TESTO ESTRATTO
§

Immagine di copertina
Loly, 26 anni, amministratrice di un gruppo Facebook Childfree. Si è già sottoposta all’intervento di sterilizzazione volontaria, la salpingectomia bilaterale

Nato negli Stati Uniti, il movimento si sta diffondendo in Italia, soprattutto tra le ragazze e i ragazzi sotto i 30 anni: ecco le loro storie

“Niente figli. Né ora né mai”. È lo slogan del movimento Childfree, letteralmente “liberi dai bambini”: un vero e proprio stile di vita che si sta diffondendo in Italia perlopiù tra i giovani sotto i 30 anni.

Alcuni, decidono persino di sottoporsi a interventi di sterilizzazione volontaria irreversibili, come atto di libertà. “Mi sto liberando di qualcosa che non voglio”, spiega Loly, 26 anni, modella, prima di entrare in sala operatoria. “Mi sento donna ma non madre” (qui il diario di due ragazze che hanno scelto la sterilizzazione volontaria).

Se dovessi cambiare idea? “È impossibile, childfree si nasce, poi ne prendi coscienza”, spiega. “Un po’ come succede ai gay”.

Il movimento, nato in America per rivendicare il diritto alla scelta di un progetto di vita che esclude categoricamente la possibilità di diventare genitori, è un fenomeno sociale che nel 2013 ha conquistato la copertina del Time.

Il settimanale d’informazione statunitense ha riassunto il senso del nuovo fenomeno sociale in una frase: “When having all means not having children”, quando avere tutto significa non avere bambini.

In Italia il movimento Childfree nasce su Facebook

In Italia questa comunità vive sui social network, primo fra tutti Facebook. È qui che sono nati gruppi chiusi, community, pagine pubbliche in grado di tirare fuori dall’isolamento e di mettere in connessione chi si è sentito per molto tempo “strano”o “diverso”.

“Come fai a essere femmina senza desiderare il pancione?”: è la domanda che Erika, pet sitter, confessa di ricevere spesso: “È naturale!”.

La incontro a uno dei pranzi childfree. Piccoli gruppi si danno appuntamento due volte l’anno per sancire il passaggio della comunità da virtuale a reale. Erika è seduta accanto al suo compagno, un informatico.

Raccontano che hanno deciso di mettere al centro del loro rapporto se stessi e un progetto di vita che li porterà a viaggiare senza limiti o pesi che potrebbero ostacolare i loro piani: “La società ti fa credere che fare un bambino sia obbligatorio, mio figlio non serve all’umanità”.

E se c’è chi vorrebbe ristoranti, vagoni dei treni, e aree pubbliche con il divieto di accesso ai bambini, c’è anche chi rivela che per evitare una gravidanza utilizza anche più metodi contraccettivi contemporaneamente.

“Ho il terrore di restare incinta”, spiega Jennifer, 30 anni, cameriera. “Per questo io uso il cerotto anticoncezionale e il mio compagno il preservativo”.

§

DATI

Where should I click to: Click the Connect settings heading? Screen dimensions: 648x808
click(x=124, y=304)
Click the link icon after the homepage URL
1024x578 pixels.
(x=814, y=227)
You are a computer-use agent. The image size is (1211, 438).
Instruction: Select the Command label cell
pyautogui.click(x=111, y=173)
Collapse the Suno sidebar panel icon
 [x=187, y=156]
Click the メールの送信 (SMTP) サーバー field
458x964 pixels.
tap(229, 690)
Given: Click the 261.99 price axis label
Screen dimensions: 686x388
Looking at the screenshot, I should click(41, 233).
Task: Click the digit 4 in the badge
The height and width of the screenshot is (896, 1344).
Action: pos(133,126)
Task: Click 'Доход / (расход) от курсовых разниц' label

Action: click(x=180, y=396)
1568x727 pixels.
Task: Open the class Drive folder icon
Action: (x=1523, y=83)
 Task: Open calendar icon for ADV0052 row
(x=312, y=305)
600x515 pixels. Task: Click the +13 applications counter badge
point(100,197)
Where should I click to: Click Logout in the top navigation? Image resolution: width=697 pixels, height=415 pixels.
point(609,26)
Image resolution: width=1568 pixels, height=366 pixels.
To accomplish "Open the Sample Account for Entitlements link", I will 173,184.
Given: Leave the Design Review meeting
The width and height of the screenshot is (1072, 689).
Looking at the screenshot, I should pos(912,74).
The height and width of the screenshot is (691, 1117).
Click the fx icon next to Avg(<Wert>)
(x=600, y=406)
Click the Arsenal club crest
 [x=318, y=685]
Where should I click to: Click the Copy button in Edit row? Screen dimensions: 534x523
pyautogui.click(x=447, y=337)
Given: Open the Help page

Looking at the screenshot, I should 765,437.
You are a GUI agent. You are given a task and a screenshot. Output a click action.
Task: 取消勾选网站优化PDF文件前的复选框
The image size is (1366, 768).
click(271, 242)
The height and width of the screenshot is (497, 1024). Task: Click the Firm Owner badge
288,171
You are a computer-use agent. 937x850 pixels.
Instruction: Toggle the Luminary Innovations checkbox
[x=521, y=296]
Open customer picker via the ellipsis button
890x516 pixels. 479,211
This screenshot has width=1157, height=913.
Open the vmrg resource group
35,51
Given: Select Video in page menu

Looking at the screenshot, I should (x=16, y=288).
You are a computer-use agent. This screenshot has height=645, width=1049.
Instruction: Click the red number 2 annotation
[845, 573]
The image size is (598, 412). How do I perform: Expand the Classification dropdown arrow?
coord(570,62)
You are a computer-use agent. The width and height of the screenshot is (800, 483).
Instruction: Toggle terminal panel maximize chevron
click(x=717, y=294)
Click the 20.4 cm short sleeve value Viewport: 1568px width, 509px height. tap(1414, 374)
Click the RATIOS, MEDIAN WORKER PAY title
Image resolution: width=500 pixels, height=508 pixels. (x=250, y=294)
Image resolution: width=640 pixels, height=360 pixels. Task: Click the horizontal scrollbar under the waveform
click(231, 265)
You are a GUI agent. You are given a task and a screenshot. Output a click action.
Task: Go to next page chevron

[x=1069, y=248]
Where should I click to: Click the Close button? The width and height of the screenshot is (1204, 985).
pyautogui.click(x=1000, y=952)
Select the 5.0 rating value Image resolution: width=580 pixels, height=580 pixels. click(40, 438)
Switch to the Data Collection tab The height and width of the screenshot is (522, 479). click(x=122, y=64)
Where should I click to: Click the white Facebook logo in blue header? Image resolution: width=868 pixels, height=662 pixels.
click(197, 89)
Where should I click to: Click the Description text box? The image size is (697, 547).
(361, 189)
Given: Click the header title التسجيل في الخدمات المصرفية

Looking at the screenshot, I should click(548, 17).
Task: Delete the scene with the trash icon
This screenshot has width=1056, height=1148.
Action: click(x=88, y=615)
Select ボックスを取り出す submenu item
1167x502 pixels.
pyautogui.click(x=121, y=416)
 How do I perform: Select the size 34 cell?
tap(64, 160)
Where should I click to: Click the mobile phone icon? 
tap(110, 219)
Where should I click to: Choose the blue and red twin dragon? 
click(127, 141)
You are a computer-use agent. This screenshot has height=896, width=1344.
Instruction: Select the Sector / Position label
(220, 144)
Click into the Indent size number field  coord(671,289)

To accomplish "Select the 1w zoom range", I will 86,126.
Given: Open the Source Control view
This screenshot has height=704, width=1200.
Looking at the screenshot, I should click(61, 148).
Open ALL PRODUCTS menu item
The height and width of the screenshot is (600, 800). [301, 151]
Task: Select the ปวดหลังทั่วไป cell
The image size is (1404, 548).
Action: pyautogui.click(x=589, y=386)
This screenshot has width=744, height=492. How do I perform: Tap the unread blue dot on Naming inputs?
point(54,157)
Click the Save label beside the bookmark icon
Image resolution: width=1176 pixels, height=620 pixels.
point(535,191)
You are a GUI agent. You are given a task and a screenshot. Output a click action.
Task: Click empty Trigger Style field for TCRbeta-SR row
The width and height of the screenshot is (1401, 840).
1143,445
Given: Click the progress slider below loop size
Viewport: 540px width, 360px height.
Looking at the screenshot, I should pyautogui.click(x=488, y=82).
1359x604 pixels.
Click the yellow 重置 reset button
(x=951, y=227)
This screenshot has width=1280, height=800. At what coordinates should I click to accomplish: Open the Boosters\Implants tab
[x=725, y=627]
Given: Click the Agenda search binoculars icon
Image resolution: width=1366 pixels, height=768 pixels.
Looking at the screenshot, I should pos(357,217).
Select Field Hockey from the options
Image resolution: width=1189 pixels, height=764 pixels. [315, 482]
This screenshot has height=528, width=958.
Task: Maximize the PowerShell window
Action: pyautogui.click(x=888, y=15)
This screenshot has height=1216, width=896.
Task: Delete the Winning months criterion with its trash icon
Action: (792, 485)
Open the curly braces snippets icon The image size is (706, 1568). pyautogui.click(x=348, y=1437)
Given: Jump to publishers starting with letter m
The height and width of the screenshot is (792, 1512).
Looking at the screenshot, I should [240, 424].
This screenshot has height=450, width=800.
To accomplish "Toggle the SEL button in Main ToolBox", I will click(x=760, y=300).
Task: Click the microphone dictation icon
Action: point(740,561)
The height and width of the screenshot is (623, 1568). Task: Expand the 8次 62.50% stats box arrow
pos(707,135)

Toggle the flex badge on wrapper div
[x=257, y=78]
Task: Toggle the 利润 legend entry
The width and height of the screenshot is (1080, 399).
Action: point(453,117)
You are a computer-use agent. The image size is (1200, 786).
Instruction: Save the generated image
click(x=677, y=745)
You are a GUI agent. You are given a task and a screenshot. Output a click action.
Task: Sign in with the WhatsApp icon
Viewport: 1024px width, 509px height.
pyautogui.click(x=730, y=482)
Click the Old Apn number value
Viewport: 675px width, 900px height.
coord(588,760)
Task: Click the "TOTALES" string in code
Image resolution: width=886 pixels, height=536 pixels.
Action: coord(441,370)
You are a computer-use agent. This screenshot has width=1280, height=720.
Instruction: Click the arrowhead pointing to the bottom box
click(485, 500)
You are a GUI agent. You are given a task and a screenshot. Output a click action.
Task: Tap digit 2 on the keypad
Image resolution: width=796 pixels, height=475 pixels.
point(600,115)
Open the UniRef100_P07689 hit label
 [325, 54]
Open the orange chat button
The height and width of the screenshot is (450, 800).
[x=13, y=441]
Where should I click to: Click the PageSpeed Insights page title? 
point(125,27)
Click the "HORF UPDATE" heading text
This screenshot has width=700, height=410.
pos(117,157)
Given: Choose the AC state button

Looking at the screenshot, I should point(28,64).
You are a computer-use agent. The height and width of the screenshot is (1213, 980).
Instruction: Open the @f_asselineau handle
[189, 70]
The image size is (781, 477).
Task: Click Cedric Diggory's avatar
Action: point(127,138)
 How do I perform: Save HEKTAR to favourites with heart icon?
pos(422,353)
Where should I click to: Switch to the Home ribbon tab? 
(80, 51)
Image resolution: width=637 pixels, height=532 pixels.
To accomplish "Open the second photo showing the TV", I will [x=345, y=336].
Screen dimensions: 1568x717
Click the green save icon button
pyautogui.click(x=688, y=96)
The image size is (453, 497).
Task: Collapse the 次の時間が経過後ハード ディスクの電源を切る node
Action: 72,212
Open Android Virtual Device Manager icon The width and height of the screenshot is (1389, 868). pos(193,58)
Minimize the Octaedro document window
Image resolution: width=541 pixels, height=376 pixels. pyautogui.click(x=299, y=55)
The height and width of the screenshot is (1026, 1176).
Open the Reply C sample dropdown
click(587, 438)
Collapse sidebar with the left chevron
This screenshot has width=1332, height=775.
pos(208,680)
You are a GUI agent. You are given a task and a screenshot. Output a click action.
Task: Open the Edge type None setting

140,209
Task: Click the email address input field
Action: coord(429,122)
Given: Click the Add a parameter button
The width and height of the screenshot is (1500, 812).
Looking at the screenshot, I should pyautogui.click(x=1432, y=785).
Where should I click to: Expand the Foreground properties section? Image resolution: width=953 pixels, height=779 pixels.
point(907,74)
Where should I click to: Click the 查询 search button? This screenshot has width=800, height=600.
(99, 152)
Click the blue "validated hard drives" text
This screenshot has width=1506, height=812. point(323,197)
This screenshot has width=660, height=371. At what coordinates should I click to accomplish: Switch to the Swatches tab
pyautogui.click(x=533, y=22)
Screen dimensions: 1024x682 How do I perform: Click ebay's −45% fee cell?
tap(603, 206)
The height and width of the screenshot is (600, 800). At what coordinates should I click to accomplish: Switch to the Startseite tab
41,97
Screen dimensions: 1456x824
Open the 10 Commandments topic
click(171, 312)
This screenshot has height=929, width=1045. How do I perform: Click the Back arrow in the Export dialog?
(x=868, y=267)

§

ESERCIZI DA SVOLGERE
[1] Indica se ciascuna affermazione concorda con l'articolo sul movimento Childfree, rispondendo sì o no e citando alla lettera le parole del testo che lo stabiliscono. (a) Il movimento Childfree è nato negli Stati Uniti. (b) Erika lavora come cameriera. (c) I pranzi childfree si tengono una volta al mese.
[2] Prosegui l'articolo sul movimento Childfree a partire dall'ultima frase riportata.
I record non hanno alcun ruolo in questo lavoro.

SOLUZIONI PER NUMERO
[1]
(a) Sì: "Nato negli Stati Uniti, il movimento si sta diffondendo in Italia".
(b) No: "Erika, pet sitter".
(c) No: "Piccoli gruppi si danno appuntamento due volte l’anno".

[2]
Vedersi con il pancione è uno degli incubi più ricorrenti per le donne: “Non odiamo i bambini”, tengono a sottolineare. “Semplicemente non fanno parte del nostro mondo”.

Poi incrocio lo sguardo di Andrea, 24 anni, studente universitario, che esclama improvvisamente: “Io sono già sterile! Avevo 21 anni quando mi sono sottoposto all’intervento”, racconta davanti la sua fidanzata, anche lei poco più che ventenne.

“Per la vasectomia però ho scelto una clinica privata in Svizzera. Lì nessuno ti sottopone a colloqui con lo psicologo per valutare la tua richiesta. In Italia invece sì”.

La legge: sì alla sterilizzazione volontaria ma manca una regolamentazione

In Italia, anche se è consentita dalla legge, la sterilizzazione volontaria non è mai stata regolamentata.

L’articolo 22 della legge 194, la stessa che consente l’aborto, ha depenalizzato la sterilizzazione volontaria, che fino al 1978 era reato punibile con la reclusione da sei mesi a due anni.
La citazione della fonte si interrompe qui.